La question n’est pas tant de savoir si le foncier disponible existe, mais si du foncier disponible et prêt à accueillir des activités industrielles prochainement existe. On dénombre 2 400 friches industrielles, couvrant entre 90 000 et 150 000 hectares du territoire national. L’enjeu réside dans la requalification de ces friches. De même, la majorité de nos ZAE (Zone d’Activités économiques, NDLR) ont en réalité de l’espace disponible à terme, puisqu’elles sont densifiables, comportent des dents creuses, etc. Les solutions sont là, mais il nous faut les moyens de les mettre en place : de l’ingénierie et des moyens financiers.

L’intercommunalité permet désormais de gérer de manière unifiée le foncier des ZAE : c’est un progrès considérable. En ce sens, nous avons récemment obtenu pour nos adhérents un soutien national à la réalisation des inventaires de ZAE, opéré par la Banque des Territoires et le CEREMA, de manière à ce que même les petites intercommunalités disposent d’une stratégie de gestion du foncier industriel.

Comment la fiscalité peut-elle jouer un rôle pour favoriser ces implantations et éviter la vacance ou la reprise des locaux industriels ?

La fiscalité, ce sont tout d’abord des recettes, qui permettent aux intercommunalités de financer leurs politiques d’aménagement. Or, la suppression de la CVAE (cotisation sur la valeur ajoutée des entreprises, NDLR) et donc du lien fiscal entre intercommunalité et implantations d’entreprises est un signal très négatif, puisqu’elles ne seront plus incitées, voire ne pourront plus porter les politiques d’aménagement préalables à l’installation des industriels ! Nous avons en ce sens proposé un partage obligatoire de la taxe d’aménagement entre communes et intercommunalité, concernant les opérations dans les ZAE, car il me semble essentiel que les intercommunalités qui investissent dans leurs parcs industriels bénéficient d’un retour fiscal.

La majorité des intercommunalités sont-elles demandeuses de nouveaux sites industriels ?

Au fil de mes déplacements dans les territoires, je remarque une chose : l’envie d’industrie est là. Dans un contexte de montée des votes extrêmes, beaucoup d’élus locaux sont très volontaristes, mais pas à n’importe quel coût social ou environnemental. Et notre contribution au projet de loi Industrie verte s’inscrit dans ce sens : nous voulons une réindustrialisation, mais celle-ci ne peut s’inscrire que dans un cadre d’excellence environnementale, précisément pour des raisons d’acceptabilité.

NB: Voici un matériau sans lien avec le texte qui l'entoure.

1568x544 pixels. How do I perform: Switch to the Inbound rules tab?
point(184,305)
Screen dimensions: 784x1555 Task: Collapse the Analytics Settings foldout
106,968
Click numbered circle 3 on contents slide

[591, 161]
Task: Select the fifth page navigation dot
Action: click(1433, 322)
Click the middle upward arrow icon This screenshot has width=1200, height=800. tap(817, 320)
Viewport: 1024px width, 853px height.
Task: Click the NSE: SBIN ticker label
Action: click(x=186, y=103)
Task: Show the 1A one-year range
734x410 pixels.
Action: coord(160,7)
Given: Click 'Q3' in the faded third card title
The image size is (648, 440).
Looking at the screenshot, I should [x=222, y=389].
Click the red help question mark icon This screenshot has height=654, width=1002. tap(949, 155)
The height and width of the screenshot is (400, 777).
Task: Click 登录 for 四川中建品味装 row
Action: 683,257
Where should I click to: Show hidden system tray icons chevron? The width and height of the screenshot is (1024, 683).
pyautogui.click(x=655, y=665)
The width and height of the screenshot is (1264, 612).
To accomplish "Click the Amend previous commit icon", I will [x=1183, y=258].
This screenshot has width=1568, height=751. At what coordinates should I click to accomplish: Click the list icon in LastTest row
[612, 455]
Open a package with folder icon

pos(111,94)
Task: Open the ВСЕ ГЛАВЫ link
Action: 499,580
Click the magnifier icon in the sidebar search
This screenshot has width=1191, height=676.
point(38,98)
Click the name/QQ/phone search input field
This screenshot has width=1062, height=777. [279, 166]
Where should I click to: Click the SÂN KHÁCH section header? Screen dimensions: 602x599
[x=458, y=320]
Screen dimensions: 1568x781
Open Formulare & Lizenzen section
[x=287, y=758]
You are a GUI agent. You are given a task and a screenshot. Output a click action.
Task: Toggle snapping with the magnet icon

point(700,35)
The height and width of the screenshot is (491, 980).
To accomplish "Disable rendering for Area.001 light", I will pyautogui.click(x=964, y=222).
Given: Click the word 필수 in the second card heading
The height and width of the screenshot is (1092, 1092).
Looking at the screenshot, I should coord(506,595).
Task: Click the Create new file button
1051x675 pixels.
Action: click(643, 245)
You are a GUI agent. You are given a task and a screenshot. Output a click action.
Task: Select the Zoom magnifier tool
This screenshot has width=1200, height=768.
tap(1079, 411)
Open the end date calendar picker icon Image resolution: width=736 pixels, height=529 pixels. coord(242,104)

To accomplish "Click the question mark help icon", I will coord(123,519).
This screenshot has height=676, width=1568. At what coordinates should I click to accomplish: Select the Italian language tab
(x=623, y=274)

Nous avons ainsi défendu l’idée d’excellence industrielle concrète : notre réindustrialisation ne doit pas reposer sur un nivellement par le bas de notre exigence environnementale ou de nos salaires, mais au contraire s’appuyer sur des sites industriels d’excellence, avec un bâti à forte qualité énergétique, une main-d’œuvre qualifiée… Les intercommunalités sont justement au cœur de ces exigences au travers de leurs compétences.